В островах охотник
Целый день гуляет —
Ему неудача,
Сам себя ругает:
«Как же мне быть?
Чем же мне служить?., служить?.
Нельзя быть весёлому,
Что зверь не бежит!..».
Поехал охотник
На тёплые воды
Где птицы летают
При ясной погоде.
На бережку
Он прилёг вздохнуть, вздремнуть
Охота сорвалася,
Гончих слышно чуть!..
Охотник не медлил,
На коня садился.
Зверю любопытно,
Как конь за ним стремился!
Он поскакал
В лес по тропе, тропе, тропе,
Где спала красавица
На мягкой траве…
Щёчки её алы —
Прикрыты руками.
Груди её белы —
Дарены судьбами!
Он задрожал,
Задрожал – с коня упал.
«Венера, Венерочка!» —
Тихонько сказал…
Венера проснулась,
Охотника видит:
«Молодой охотник,
Чем хотишь обидеть?..
Ах ты, злодей!
Я в твоих руках-ногах!..»
Лежала красавица,
Ах, ах, ах, ах, ах!..
Чирков не жалел времени для того, чтобы доставить радость своим друзьям. Однажды он и ещё несколько артистов нашего театра – Дилин, Шифман, Черкасов, Герман – «организовали» мой день рождения; привлекли они к этому делу Акимова и Женю Шварца.

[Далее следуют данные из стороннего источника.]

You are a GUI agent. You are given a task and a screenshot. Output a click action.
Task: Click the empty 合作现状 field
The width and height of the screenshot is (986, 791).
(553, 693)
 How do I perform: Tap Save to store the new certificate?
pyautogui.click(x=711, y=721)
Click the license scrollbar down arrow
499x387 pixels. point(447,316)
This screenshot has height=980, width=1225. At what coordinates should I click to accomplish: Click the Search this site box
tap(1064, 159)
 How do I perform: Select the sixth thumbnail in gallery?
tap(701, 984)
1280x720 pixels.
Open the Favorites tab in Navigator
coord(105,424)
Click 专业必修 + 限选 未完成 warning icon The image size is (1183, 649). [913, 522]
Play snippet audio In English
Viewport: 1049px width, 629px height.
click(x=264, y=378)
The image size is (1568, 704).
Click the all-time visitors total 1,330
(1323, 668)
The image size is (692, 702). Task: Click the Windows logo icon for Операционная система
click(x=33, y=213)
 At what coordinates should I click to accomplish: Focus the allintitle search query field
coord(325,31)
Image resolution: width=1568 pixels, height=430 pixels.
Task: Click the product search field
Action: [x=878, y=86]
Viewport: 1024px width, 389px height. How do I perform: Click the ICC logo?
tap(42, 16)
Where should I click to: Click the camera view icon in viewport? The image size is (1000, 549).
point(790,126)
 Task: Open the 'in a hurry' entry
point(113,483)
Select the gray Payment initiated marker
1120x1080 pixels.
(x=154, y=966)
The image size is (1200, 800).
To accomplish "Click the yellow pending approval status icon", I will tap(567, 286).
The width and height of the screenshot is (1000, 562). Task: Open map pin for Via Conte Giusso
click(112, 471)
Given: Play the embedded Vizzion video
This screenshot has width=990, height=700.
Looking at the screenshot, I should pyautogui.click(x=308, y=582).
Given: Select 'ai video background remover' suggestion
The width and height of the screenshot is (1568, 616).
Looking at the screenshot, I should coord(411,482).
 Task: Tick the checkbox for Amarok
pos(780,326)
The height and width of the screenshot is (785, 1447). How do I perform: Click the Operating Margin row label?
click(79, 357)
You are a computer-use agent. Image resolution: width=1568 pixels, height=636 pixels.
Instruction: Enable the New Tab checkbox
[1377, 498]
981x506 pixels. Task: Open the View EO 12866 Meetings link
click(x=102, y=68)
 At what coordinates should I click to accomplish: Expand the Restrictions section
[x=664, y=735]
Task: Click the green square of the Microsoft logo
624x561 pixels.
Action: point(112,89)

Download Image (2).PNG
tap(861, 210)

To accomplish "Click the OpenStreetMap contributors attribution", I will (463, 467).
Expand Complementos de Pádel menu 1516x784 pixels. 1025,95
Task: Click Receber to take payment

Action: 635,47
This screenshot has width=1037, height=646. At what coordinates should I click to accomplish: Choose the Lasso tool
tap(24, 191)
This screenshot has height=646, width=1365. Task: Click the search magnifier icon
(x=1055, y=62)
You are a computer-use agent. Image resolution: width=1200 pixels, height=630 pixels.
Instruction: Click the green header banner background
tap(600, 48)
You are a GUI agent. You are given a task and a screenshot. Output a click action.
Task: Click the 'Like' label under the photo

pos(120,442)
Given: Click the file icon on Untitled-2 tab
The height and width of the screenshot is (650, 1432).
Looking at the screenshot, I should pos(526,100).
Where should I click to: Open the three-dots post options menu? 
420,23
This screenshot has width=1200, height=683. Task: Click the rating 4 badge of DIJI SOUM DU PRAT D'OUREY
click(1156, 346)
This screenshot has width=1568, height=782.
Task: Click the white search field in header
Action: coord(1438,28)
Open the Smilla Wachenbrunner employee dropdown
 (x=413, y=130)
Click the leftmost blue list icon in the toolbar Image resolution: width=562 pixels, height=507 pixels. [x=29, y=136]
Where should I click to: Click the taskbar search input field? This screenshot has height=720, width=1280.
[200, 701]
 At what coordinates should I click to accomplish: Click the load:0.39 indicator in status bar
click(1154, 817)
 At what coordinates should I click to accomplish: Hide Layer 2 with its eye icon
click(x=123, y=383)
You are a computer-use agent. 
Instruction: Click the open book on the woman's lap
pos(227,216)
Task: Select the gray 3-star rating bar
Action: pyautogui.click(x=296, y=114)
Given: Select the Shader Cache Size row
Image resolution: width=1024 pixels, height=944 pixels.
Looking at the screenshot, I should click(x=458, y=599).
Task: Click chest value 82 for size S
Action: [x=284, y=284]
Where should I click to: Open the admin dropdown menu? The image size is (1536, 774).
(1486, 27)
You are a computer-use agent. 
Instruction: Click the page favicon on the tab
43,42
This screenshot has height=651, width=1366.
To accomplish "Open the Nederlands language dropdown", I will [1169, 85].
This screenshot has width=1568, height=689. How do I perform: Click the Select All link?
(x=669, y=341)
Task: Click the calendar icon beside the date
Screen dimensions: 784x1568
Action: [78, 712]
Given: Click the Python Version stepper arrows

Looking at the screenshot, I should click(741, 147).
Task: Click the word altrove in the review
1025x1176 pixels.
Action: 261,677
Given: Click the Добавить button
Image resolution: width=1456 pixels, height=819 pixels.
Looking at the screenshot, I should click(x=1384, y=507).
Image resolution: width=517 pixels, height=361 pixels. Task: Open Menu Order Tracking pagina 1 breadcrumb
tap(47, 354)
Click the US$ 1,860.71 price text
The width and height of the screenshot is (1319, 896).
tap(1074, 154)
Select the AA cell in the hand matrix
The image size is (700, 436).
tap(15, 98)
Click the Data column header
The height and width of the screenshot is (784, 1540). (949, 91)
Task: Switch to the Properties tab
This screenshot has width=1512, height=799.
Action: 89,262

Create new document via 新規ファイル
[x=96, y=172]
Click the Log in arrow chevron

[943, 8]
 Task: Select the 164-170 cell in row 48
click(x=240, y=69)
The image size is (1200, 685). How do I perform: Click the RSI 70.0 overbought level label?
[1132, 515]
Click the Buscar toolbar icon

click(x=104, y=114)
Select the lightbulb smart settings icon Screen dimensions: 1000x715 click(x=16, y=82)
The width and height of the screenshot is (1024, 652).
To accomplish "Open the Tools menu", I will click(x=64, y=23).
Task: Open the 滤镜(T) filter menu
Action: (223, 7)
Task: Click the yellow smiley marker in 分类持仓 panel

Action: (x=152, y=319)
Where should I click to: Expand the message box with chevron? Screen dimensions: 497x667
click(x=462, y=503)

Днём я пришла в театр и по лицам окружавших меня актёров поняла, что они что-то затеяли: уж больно таинственно переглядывались, поздравляя меня. И действительно, когда я вошла к себе в гримёрную, то не узнала её – моя гримёрная была завешана портретами Емельяна Пугачёва. А над зеркалом висел большой эскиз памятника «Праправнучке Пугачёва», который сделал Акимов. На гримировальном столе лежала гора книг по истории Пугачёвского бунта, цветы, стихи, подарки… Но самой удивительной была бумага, подписанная нашим директором Дальским, – то было «Обращение в Академию наук по поводу юбилея праправнучки Емельяна Пугачёва». Самый большой восторг вызвало то, что директор подписал это «Обращение» не читая. И сделали это Чирков с Шифманом: один заговаривал Дальского, другой с невинным видом подсовывал ему бумагу на подпись. После спектакля меня зашли поздравить Брянцев и Макарьев; они от души смеялись проделке с «Обращением». Вечером все веселились у меня дома, и я вспоминаю, каким уютным человеком был Борис Чирков в домашней обстановке, сколько в нём было очаровательной непосредственности! Он и пел, и читал стихи, и танцевал – и всё это делалось с охотой, с удовольствием.
Мы с Борисом играли и вне ТЮЗа—в живой газете «Комсоглаз», и в театре «Новая оперетта» в спектакле «В трёх соснах» Жуленго. То была оперетта, которую написал для нас наш же актёр Любашевский, а Жуленго – это один из его псевдонимов. Чирков играл Костьку и в конце спектакля вместе с Черкасовым танцевал кусочек из их знаменитого в то время танца «Пат, Паташон и Чарли Чаплин».